In meiner Shakespeare-Biographie präsentiere ich zwei neue Belege, die Shakespeares Verbindungen zum katholischen Untergrund, seine Reisen auf dem Kontinent und seine Nutzung katholischer Einrichtungen bestätigen. Leider hat Honigmann beide übersehen. Schon der englische Historiker A. L. Rowse hatte beobachtet, daß in Robert Greenes autobiographischer Schrift “Groatsworth of Wit” (1592) mit einem gerade nach London gekommenen, selbstbewußt auftretenden jungen Schauspieler, der auch Stücke geschrieben hat, kein anderer als Shakespeare gemeint sein könne. [19] Bei der neuen Erschließung dieser Quelle fiel mir auf, daß der Fremde uns - verschlüsselt - auch über die Art seiner Tätigkeit in der Zeit von 1585 bis 1592 (identisch mit den “lost years”) berichtet: Er sei in diesen sieben Jahren “an absolute Interpreter to the puppets” gewesen. “Puppets” erinnert an die “players” in Alexander Hoghtons Testament. Beide Male dürften Priester gemeint gewesen sein. Wenn diese Deutung richtig ist, teilt der fremde Schauspieler (Shakespeare) hier mit, er sei in den letzten sieben Jahren “Vermittler” bzw. “Übersetzer” bei den “Priestern” (“puppets”) gewesen. Damit besitzen wir “einen zusätzlichen schriftlichen Beleg dafür, daß der Dichter sieben Jahre lang, nämlich von 1585 bis 1592, im katholischen Untergrund, d. h. in der verbotenen englischen Mission zur Rekatholisierung des Landes, eine wichtige, aber außerordentlich gefährliche Mittlerrolle gespielt hat und daher in jeder Hinsicht zu größter Wachsamkeit und Vorsicht und wohl auch zur Verwischung seiner Spuren gezwungen war”. [20]

Honigmann hat diese brisante, höchst aufschlußreiche, aber weniger bekannte Textstelle leider mit dem bekannteren Passus [21] in “Groatsworth of Wit” verwechselt, in der Robert Greene Shakespeare (als “emporgekommene Krähe”) übel beschimpft, in der aber auch die Schauspieler (“puppets”) nicht ungeschoren davonkommen. Irrtümlicherweise unterstellt er, ich hätte “puppets”, hier ganz eindeutig in der Bedeutung “Schauspieler” verwendet, als “priests” gedeutet und reagiert gereizt: “puppets” means “priests,” a point repeated againg and again, we may ask why, if this is correct, Greene [...] did not call them priests” (59).

#####

**Aufgabe:** Geben Sie an, ob diese Aussagen mit dem Lesetext übereinstimmen: (a) Nach A. L. Rowse ist mit dem jungen Schauspieler in „Groatsworth of Wit“ Shakespeare gemeint. (b) „Groatsworth of Wit“ erschien 1585. (c) Honigmann hat die beiden neuen Belege berücksichtigt. Antworten Sie jeweils mit Ja oder Nein und zitieren Sie die entscheidenden Worte des Textes. Die Zeilen gehören nicht zum Lesetext und stehen für sich.

**Gesammeltes Material:**

#####

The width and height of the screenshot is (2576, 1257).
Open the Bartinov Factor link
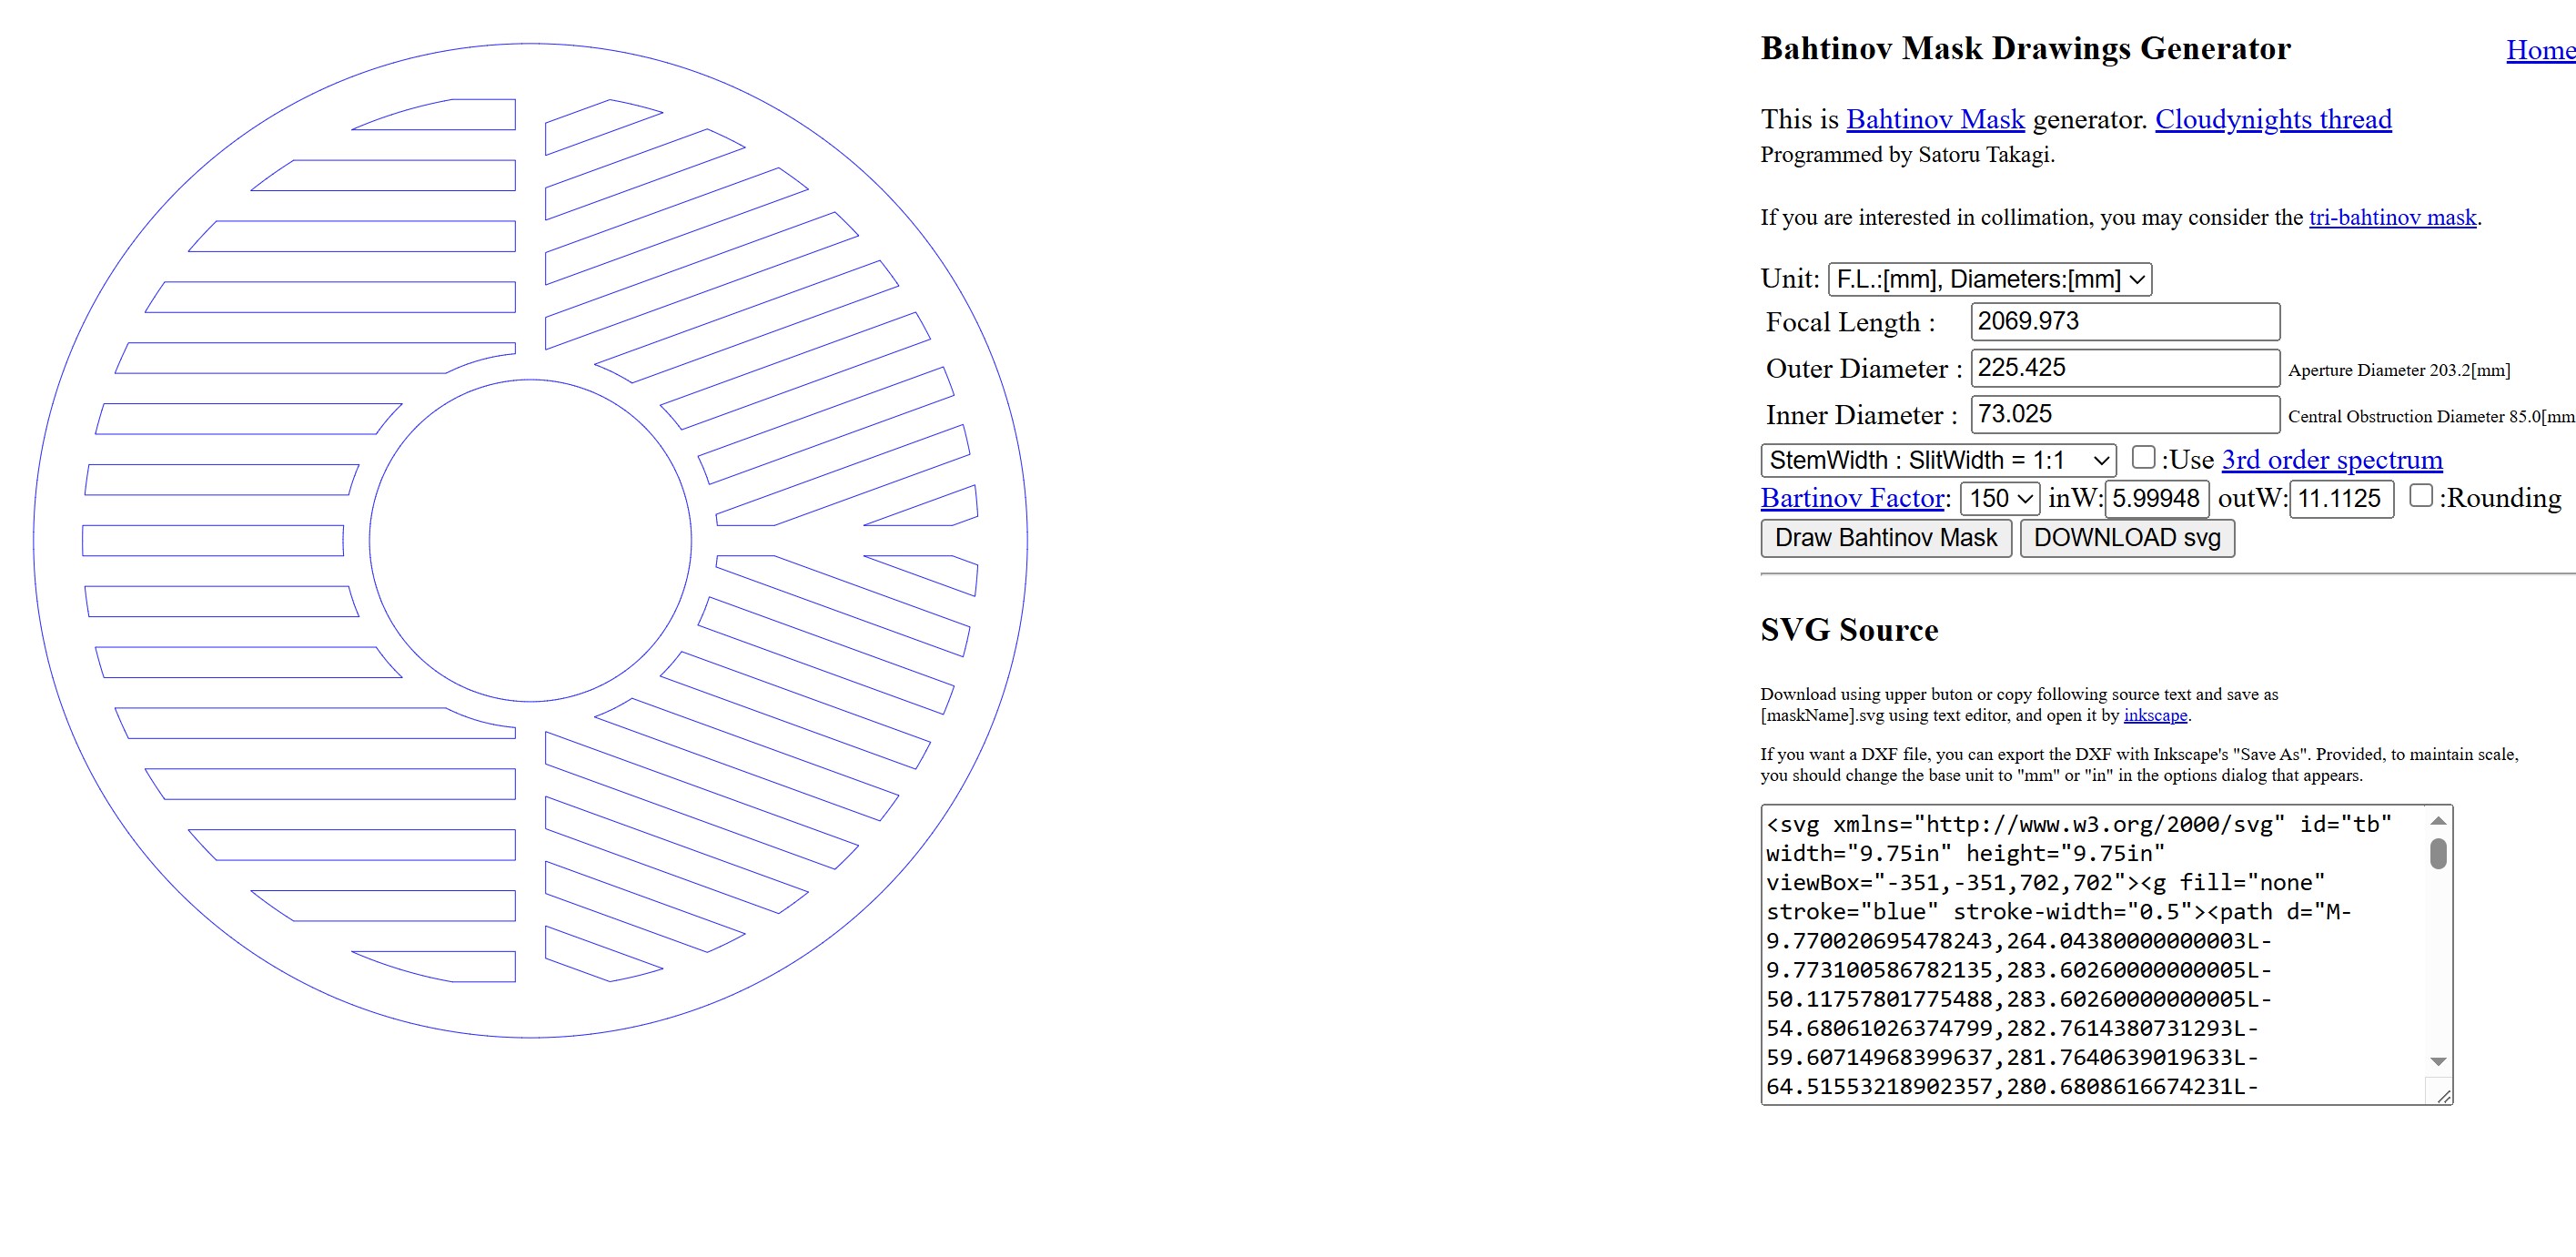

#####

**Lösung:**
(a) Ja: „kein anderer als Shakespeare gemeint sein könne“
(b) Nein: „“Groatsworth of Wit” (1592)“
(c) Nein: „Leider hat Honigmann beide übersehen.“